Outrossim, é igualmente preciso apontar que há, no Brasil, uma evidente falta de infromação sobre o tema Lei da Palmada, formentando grande estranhamento e ignorância sobre o assunto. Nesse sentido, é justo relembrar a obra ‘‘Pedagogia da autonomia’’ do filósofo Paulo Freire, na medida em que ele destaca a importância das escolas em formentar não só o conhecimento técnico-científico, mas também habilidades socioemocionais, como formas de educar crianças sem o uso da violência e lutar pelo o direito à segurança delas, encarando assim, a Lei da Palmada como um avanço social. Sob essa ótica, pode-se afirmar que a maioria das instituições de ensino não formam indivíduos da forma que Freire idealizou. Logo, é inadmissível que esse cenário continue a perdurar.

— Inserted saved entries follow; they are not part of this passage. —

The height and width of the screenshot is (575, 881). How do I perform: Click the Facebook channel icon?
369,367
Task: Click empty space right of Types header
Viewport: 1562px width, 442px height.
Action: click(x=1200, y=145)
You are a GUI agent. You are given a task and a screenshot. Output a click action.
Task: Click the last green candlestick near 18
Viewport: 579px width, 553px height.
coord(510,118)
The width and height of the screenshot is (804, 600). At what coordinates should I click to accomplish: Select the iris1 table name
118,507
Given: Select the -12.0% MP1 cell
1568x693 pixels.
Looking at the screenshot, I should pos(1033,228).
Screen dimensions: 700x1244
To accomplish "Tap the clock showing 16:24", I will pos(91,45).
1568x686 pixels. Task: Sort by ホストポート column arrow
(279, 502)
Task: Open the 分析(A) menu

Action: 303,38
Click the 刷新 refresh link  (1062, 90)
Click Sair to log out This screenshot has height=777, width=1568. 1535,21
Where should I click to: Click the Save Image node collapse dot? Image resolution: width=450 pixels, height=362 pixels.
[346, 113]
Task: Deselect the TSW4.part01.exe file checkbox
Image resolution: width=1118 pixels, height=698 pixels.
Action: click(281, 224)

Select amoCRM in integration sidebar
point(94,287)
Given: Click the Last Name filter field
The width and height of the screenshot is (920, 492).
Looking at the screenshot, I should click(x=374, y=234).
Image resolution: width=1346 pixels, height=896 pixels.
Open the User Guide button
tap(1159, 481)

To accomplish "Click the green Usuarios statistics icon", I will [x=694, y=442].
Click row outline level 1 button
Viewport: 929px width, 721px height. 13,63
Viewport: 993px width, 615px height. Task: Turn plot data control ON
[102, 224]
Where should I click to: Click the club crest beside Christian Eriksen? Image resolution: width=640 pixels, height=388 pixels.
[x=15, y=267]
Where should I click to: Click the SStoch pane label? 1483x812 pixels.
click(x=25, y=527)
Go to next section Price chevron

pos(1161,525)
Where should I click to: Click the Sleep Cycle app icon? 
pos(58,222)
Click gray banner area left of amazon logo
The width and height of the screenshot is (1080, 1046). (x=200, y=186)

Torna-se evidente, portanto, a necessidade de combater esses obstáculos. Para isso, é imprescindível que o poder Executivo, por meio de investimentos no Ministério da Cidadania e no Ministério da Segurança, reforce os recursos destinados à criação de projetos de combate a violência infantil e para os órgãos de fiscalização e amparo para as crianças violentadas. Além disso, parcerias com mídias tecnológicas ajudaria a informar a população, por meio das propagandas e campanhas, os direitos das crianças e dos adolescentes e ajudaria a propagar a ideia de que a Lei da Palmada é um avanço social. Dessa forma, a Lei da Palmada seria vista como umanaço social e não uma intervenção negativa na criação.